[[ Data shown open ]]

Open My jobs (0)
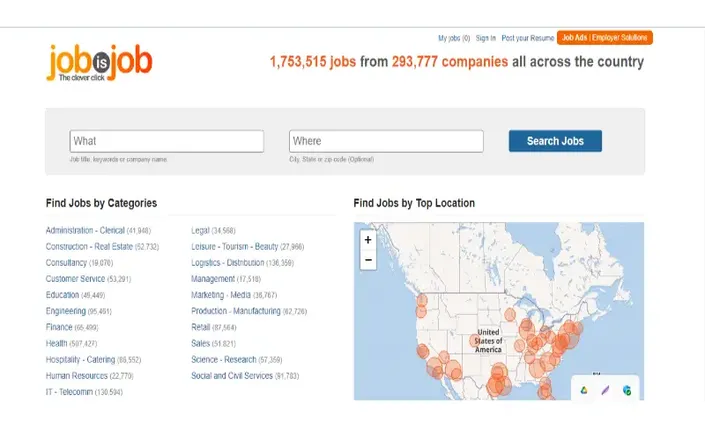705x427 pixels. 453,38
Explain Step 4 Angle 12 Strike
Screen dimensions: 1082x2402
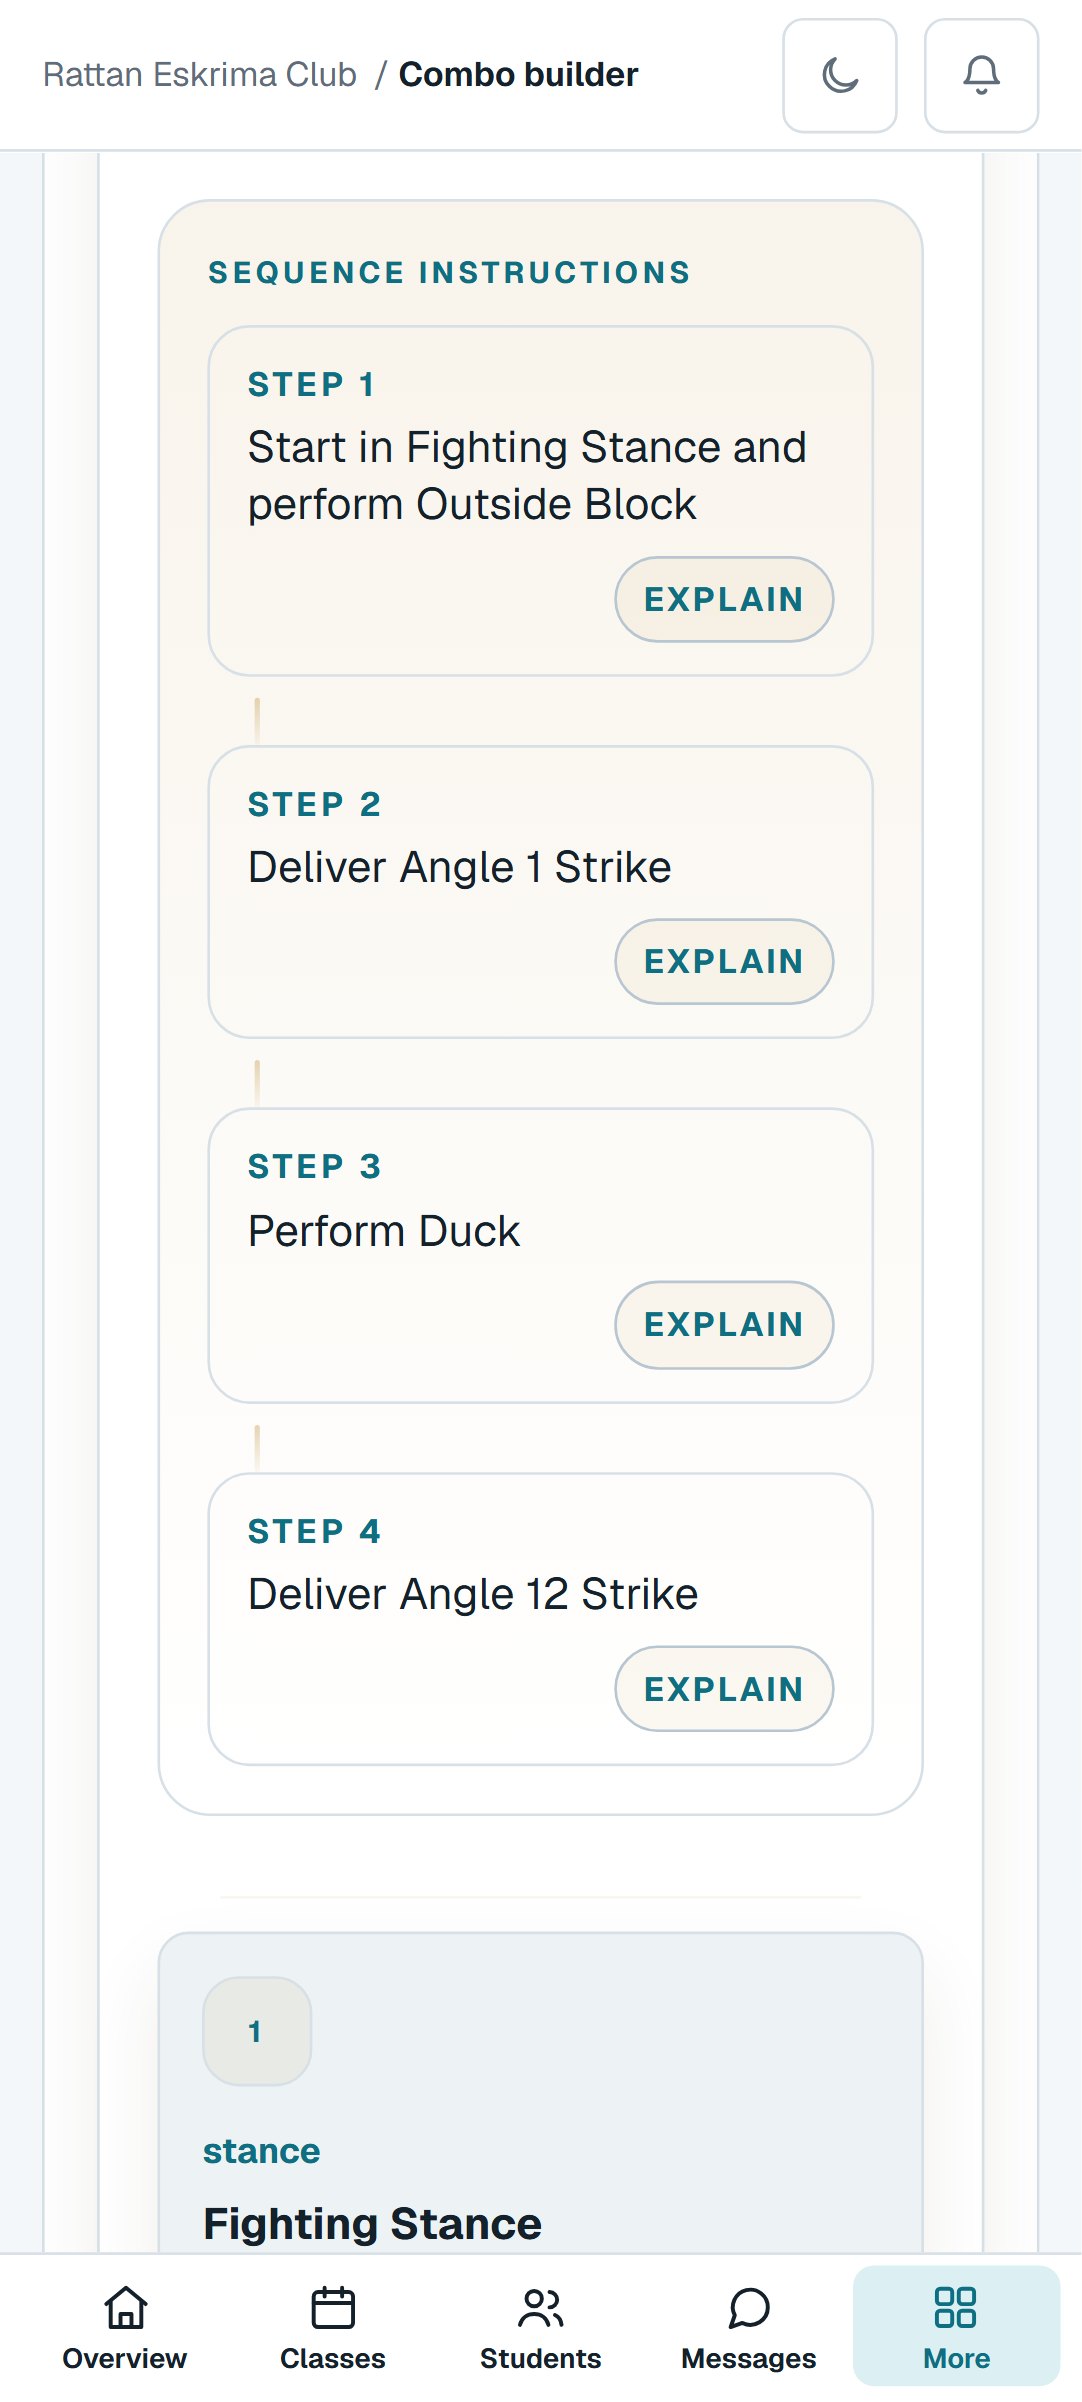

[[ Data shown closed ]]
[[ Data shown open ]]

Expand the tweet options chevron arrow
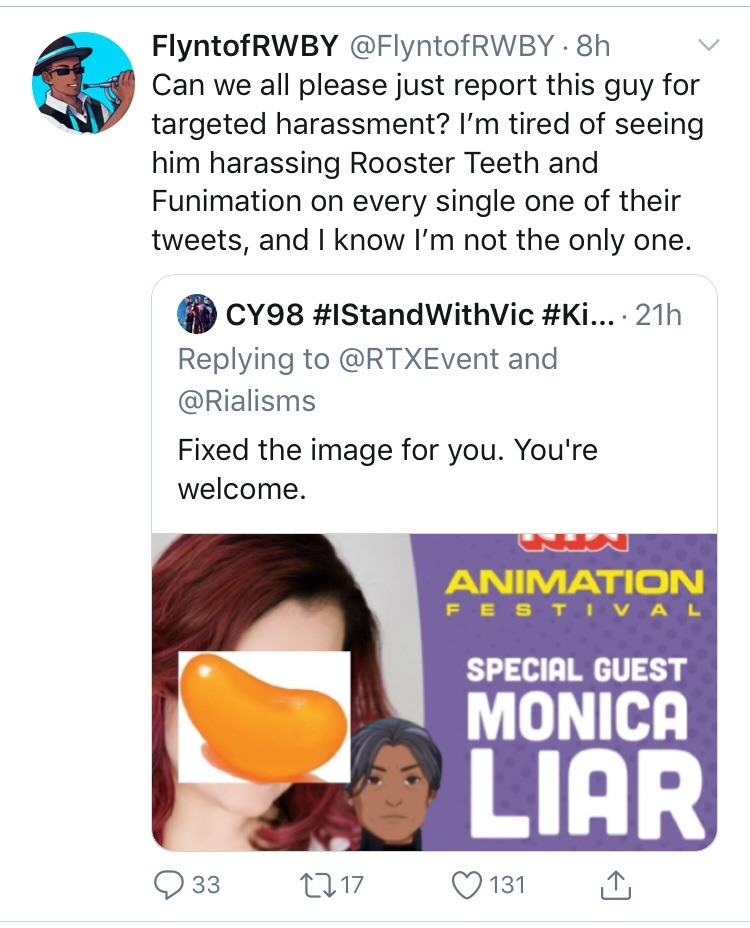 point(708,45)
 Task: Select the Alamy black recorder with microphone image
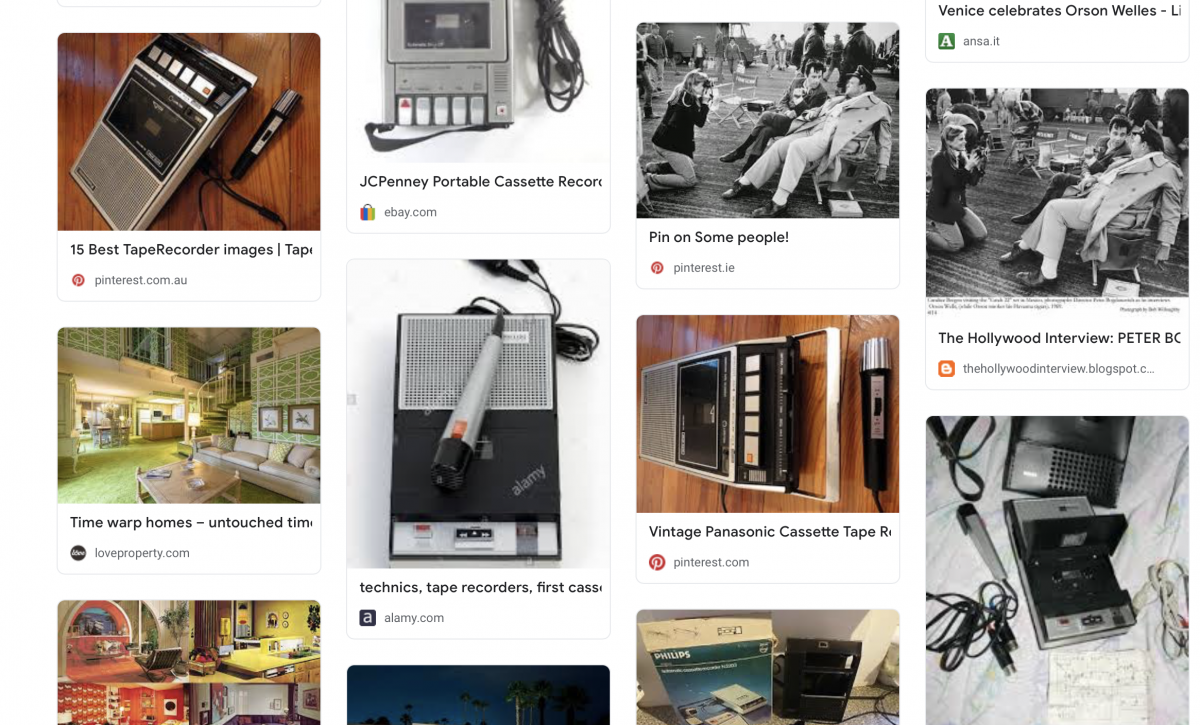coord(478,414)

[[ Data shown closed ]]
[[ Data shown open ]]

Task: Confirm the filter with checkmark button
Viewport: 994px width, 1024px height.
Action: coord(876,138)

[[ Data shown closed ]]

- Work to be completed:
In the listing above, find the line with "Open My jobs (0)" and the line with "Screen dimensions: 1082x2402". Transcribe those two and everything between, exactly, leaving out pictures.

- Solution to this exercise:
Open My jobs (0)
705x427 pixels. 453,38
Explain Step 4 Angle 12 Strike
Screen dimensions: 1082x2402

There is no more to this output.